The poor support for the Sega CD has often been criticized as the first link in the devaluation of the Sega brand. Writing for IGN, Buchanan described an outside perspective on Sega's decision to release the Sega CD with its poor library and console support, stating, "[T]he SEGA CD instead looked like a strange, desperate move—something designed to nab some ink but without any real, thought-out strategy. Genesis owners that invested in the add-on were sorely disappointed, which undoubtedly helped sour the non-diehards on the brand." In reviewing for GamePro, Snow commented that "[the] Sega CD marked the first of several Sega systems that saw very poor support; something that devalued the once-popular Sega brand in the eyes of consumers, and something that would ultimately lead to the company's demise as a hardware maker."

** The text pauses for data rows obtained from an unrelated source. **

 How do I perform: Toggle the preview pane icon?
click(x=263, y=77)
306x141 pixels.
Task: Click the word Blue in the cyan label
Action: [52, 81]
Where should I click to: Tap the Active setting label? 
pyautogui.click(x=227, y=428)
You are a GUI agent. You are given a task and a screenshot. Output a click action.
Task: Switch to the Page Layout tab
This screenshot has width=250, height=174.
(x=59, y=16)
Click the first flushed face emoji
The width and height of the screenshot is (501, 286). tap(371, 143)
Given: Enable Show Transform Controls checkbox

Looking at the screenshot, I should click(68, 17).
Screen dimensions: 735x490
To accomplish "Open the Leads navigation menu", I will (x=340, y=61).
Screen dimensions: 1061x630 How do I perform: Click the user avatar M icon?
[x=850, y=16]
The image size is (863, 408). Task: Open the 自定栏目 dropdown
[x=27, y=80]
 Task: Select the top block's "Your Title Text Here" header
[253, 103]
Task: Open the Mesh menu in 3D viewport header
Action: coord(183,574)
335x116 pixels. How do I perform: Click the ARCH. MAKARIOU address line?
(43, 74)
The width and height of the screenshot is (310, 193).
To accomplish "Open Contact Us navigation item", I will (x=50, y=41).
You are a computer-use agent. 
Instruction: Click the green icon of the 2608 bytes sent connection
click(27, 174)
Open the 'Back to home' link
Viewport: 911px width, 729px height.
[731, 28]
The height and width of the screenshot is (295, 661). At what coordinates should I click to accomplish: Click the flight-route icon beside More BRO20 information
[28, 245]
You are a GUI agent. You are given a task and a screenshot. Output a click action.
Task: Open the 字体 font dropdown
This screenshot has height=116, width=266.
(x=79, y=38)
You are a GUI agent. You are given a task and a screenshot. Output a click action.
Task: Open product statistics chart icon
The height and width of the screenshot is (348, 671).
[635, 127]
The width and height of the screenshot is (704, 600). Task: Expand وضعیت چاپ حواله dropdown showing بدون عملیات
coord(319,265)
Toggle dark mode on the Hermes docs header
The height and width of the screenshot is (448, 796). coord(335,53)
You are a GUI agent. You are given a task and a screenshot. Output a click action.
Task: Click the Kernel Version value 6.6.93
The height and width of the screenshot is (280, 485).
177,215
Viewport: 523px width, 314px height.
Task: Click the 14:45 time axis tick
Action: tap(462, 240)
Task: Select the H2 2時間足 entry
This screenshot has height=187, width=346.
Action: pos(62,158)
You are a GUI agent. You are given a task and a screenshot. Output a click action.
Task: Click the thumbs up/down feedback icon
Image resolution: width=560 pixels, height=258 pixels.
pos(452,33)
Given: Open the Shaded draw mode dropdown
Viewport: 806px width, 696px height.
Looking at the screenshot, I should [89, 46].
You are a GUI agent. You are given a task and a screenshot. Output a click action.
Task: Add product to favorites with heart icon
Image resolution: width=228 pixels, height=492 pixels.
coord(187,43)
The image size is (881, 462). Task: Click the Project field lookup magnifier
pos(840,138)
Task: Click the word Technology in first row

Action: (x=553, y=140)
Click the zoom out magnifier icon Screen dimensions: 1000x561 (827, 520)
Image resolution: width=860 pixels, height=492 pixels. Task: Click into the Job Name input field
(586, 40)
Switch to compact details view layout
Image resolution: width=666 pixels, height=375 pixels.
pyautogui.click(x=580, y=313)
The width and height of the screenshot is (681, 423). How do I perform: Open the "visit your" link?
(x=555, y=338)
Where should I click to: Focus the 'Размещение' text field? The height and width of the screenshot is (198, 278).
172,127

Former Sega of America senior producer Scot Bayless attributes the unsuccessful market to a lack of direction from Sega with the add-on. According to Bayless, "It was a fundamental paradigm shift with almost no thought given to consequences. I honestly don't think anyone at Sega asked the most important question: 'Why?' There's a rule I developed during my time as an engineer in the military aviation business: never fall in love with your tech. I think that's where the Mega-CD went off the rails. The whole company fell in love with the idea without ever really asking how it would affect the games you made." Sega of America producer Michael Latham offers a contrasting view of support for the add-on, however, stating "I loved the Sega CD. I always thought the platform was under-appreciated and that it was hurt by an over-concentration of trying to make Hollywood interactive film games versus using its storage and extended abilities to make just plain great video games."